Per quanto riguarda l’immissione nel SSN, il decreto-legge 135 del 2018 (all’art. 9) ha previsto che i laureati in medicina e chirurgia abilitati all'esercizio professionale, iscritti al corso di formazione, possono da subito partecipare all'assegnazione degli incarichi convenzionali, secondo quanto previsto dall'Accordo collettivo nazionale, salvo poi a decadere dalle graduatorie regionali ove non conseguano il prescritto attestato. Per potenziare la presenza e il ruolo dei MMG sul territorio, sempre il decreto-legge n. 35 del 2019 ha previsto la possibilità d’incrementare il numero massimo di assistiti in carico ad ogni medico di medicina generale.

Anche per le altre specializzazioni la carenza futura dei medici ha portato a finanziamenti aggiuntivi da destinare ai contratti di formazione specialisticae a favorirel’ammissione di medici alle scuole di specializzazione di area sanitaria.

E’ stata estesa la platea degli specializzandi che possono partecipare alle procedure concorsuali anche a quelli iscritti al penultimo anno di corso per le scuole di specializzazione di 5 anni ed è stata prevista la possibilità dell’assunzione con contratto di lavoro subordinato a tempo determinato - con orario a tempo parziale, in ragione delle esigenze formative - degli specializzandi che si sono utilmente collocati nelle graduatorie. E’ stata prevista l'ammissione anche degli specializzandi iscritti al terzo anno del corso di specializzazione alle procedure concorsuali per l'accesso alla dirigenza del ruolo sanitario e al contempo di prorogare al 31 dicembre 2022 le disposizioni che prevedono la possibilità di assumere con contratto di lavoro subordinato a tempo determinato gli specializzandi utilmente collocati nelle graduatorie concorsuali. Al fine di far fronte alla carenza momentanea di medici specialisti, ci si è altresì impegnati a prevedere fino al 2022 la possibilità di consentire ai medici specialisti, su base volontaria e per esigenze dell'azienda o dell'ente di appartenenza, di permanere in servizio anche oltre il limite di 40 anni di servizio effettivo e comunque non oltre il settantesimo anno di età.
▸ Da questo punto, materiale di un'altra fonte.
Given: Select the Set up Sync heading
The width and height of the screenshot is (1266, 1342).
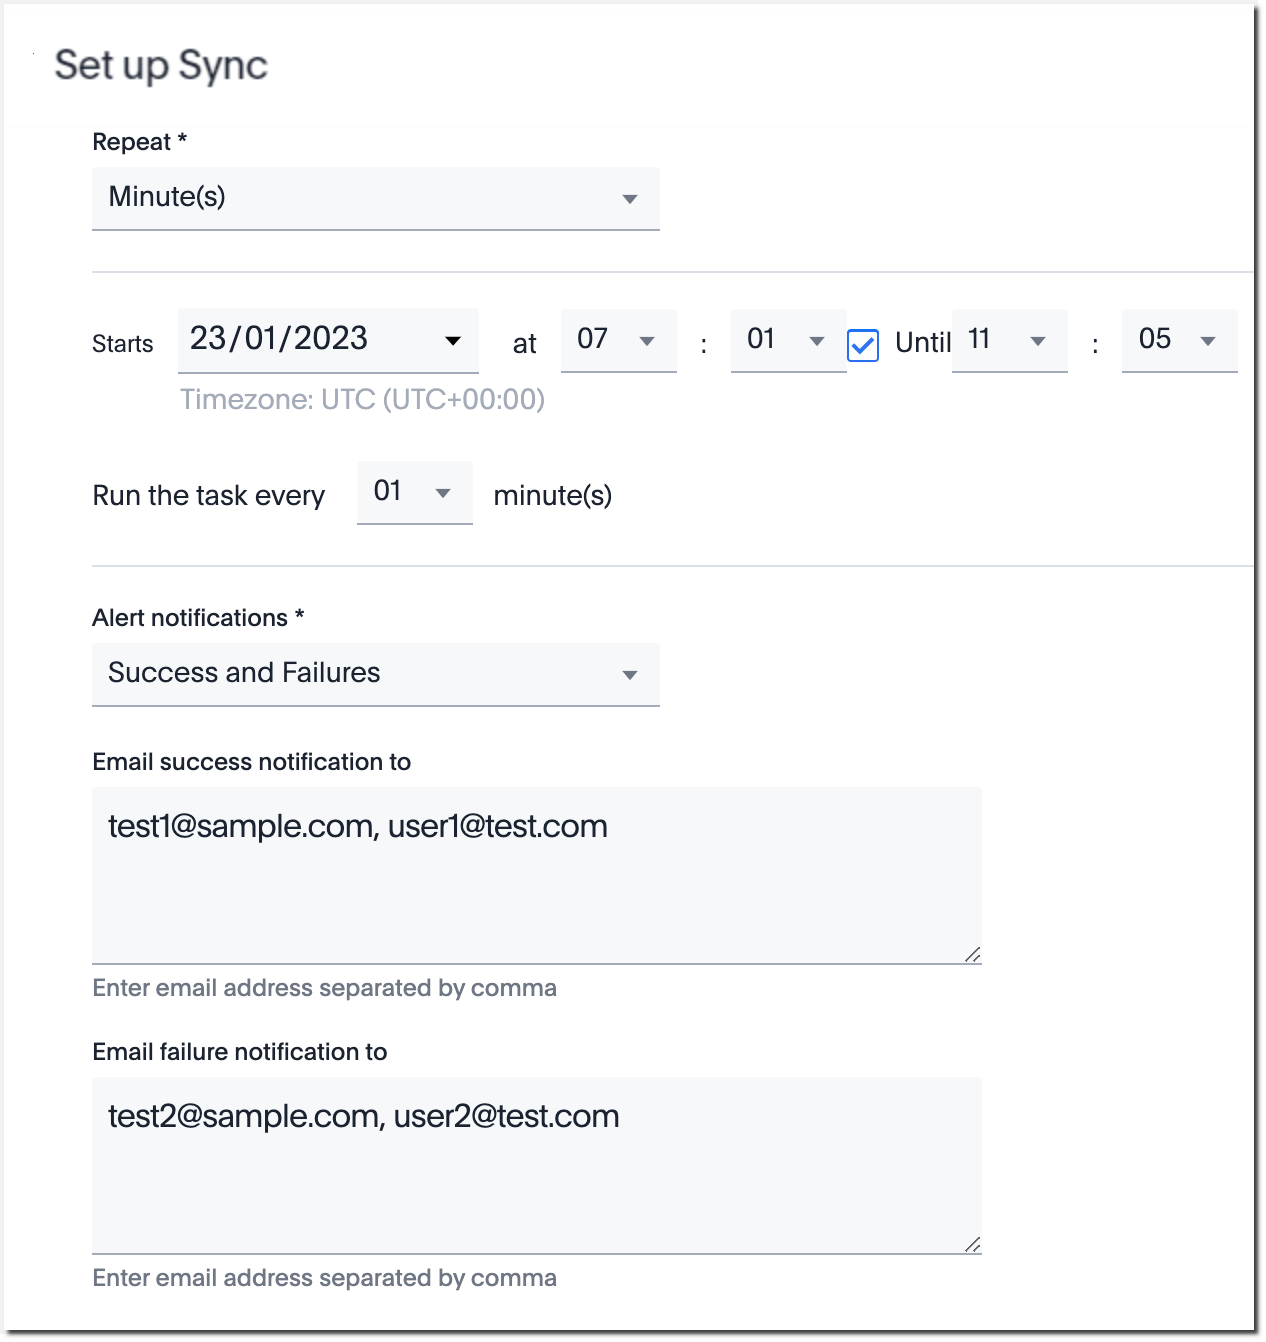Looking at the screenshot, I should [162, 64].
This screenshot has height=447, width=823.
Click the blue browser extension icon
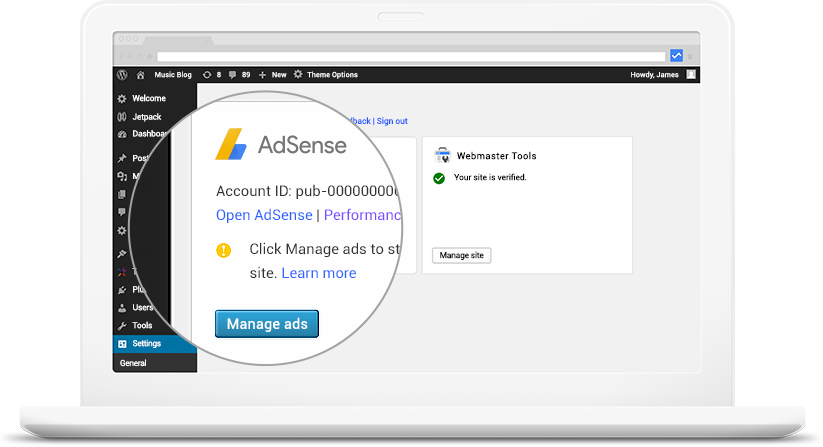(677, 56)
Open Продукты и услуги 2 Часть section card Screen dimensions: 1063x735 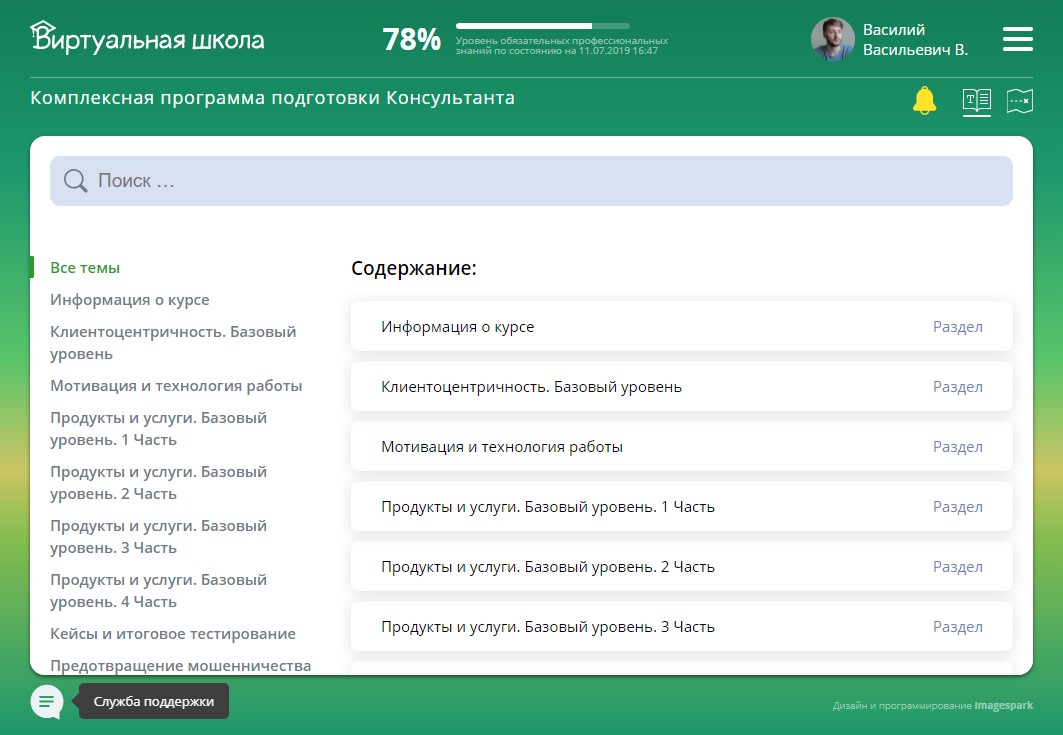681,567
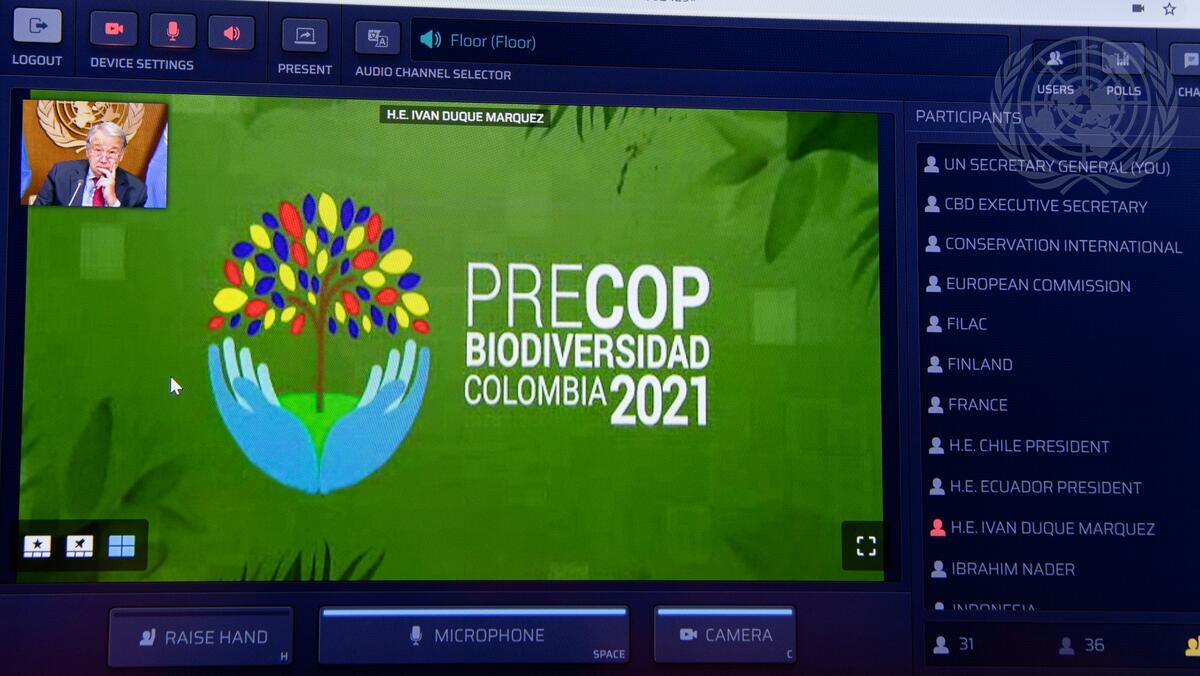The height and width of the screenshot is (676, 1200).
Task: Click the Present screen share icon
Action: click(x=305, y=36)
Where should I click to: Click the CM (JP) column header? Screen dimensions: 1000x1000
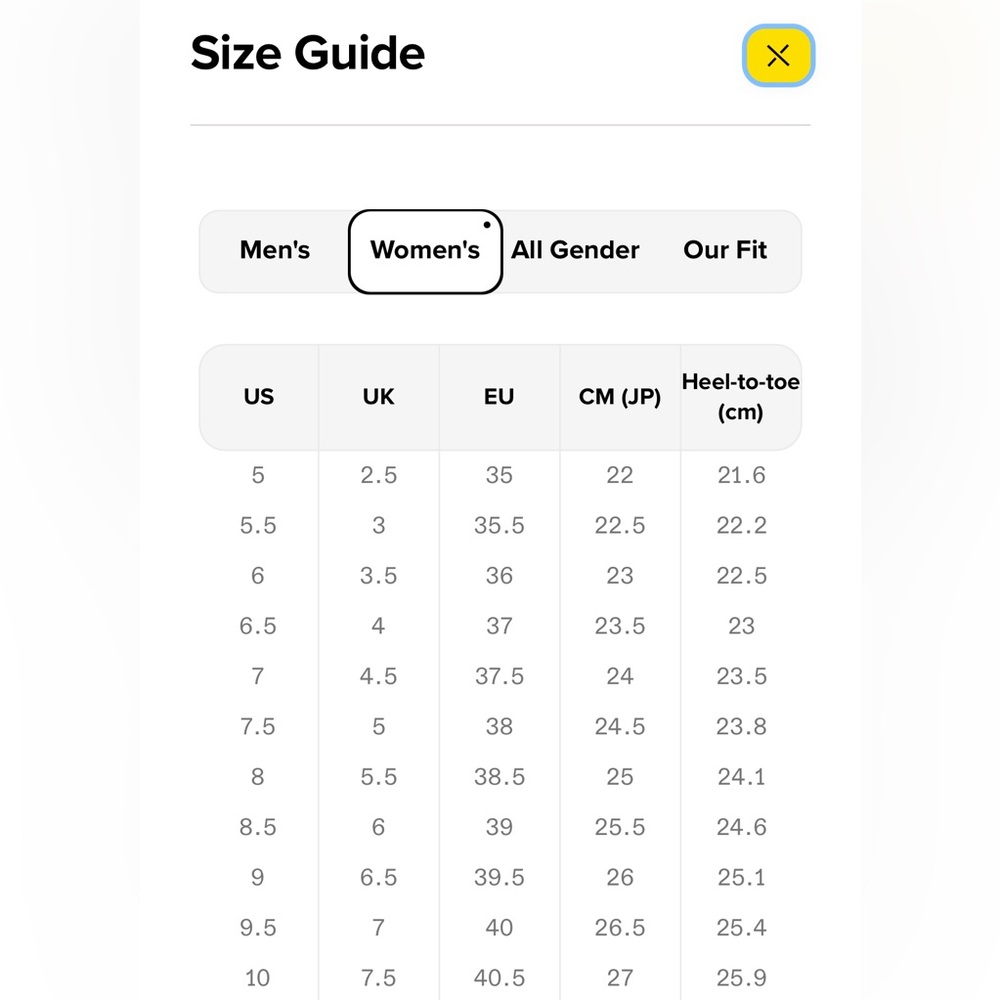620,397
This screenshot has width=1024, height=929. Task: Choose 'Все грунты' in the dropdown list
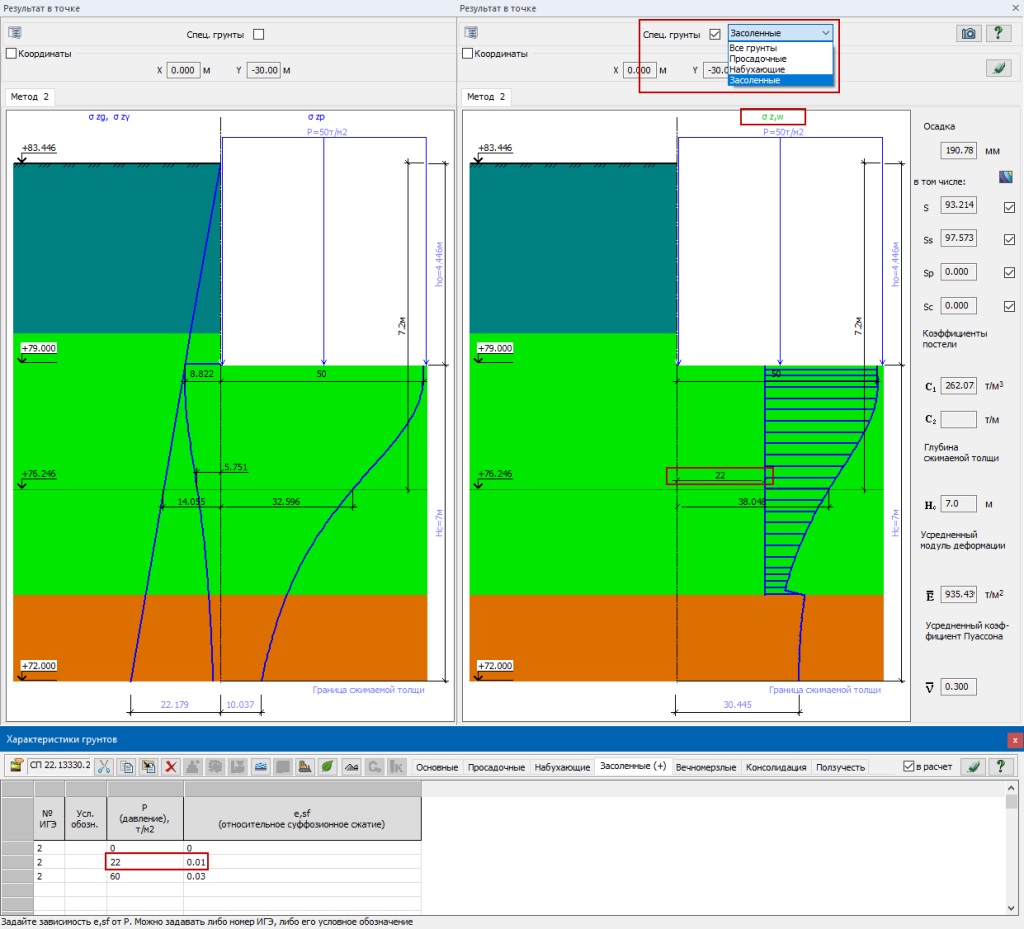[753, 48]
Come afferma la Corte dei Conti, l’Italia è in cima alle graduatorie europee: operano in Italia 3,9 i medici per 1000 abitanti contro i 4,1 in Germania, i 3,1 in Francia e i 3,7 in Spagna. In Italia, per questa categoria si conferma (anche grazie al blocco del turn-over) un incremento dell’età media del personale: ha più di 55 anni oltre il 50% degli addetti, la quota più elevata in Europa e superiore di oltre 16 punti alla media Ocse; si tratta in prevalenza di medici specialisti. Ciò è alla base della fuga dal Paese di un rilevante numero di soggetti: negli ultimi 8 anni, secondo i dati Ocse, sono oltre 9.000 i medici formatisi in Italia che sono andati a lavorare all’estero. Regno Unito, Germania, Svizzera e Francia sono i mercati che più degli altri hanno rappresentato una soluzione alle legittime esigenze di occupazione e adeguata retribuzione quando non soddisfatte dal settore privato nazionale. Una condizione che, pur deponendo a favore della qualità del sistema formativo nazionale, rischia di rendere le misure assunte per l’incremento delle specializzazioni poco efficaci, se non accompagnate da un sistema di incentivi che consenta di contrastare efficacemente le distorsioni evidenziate.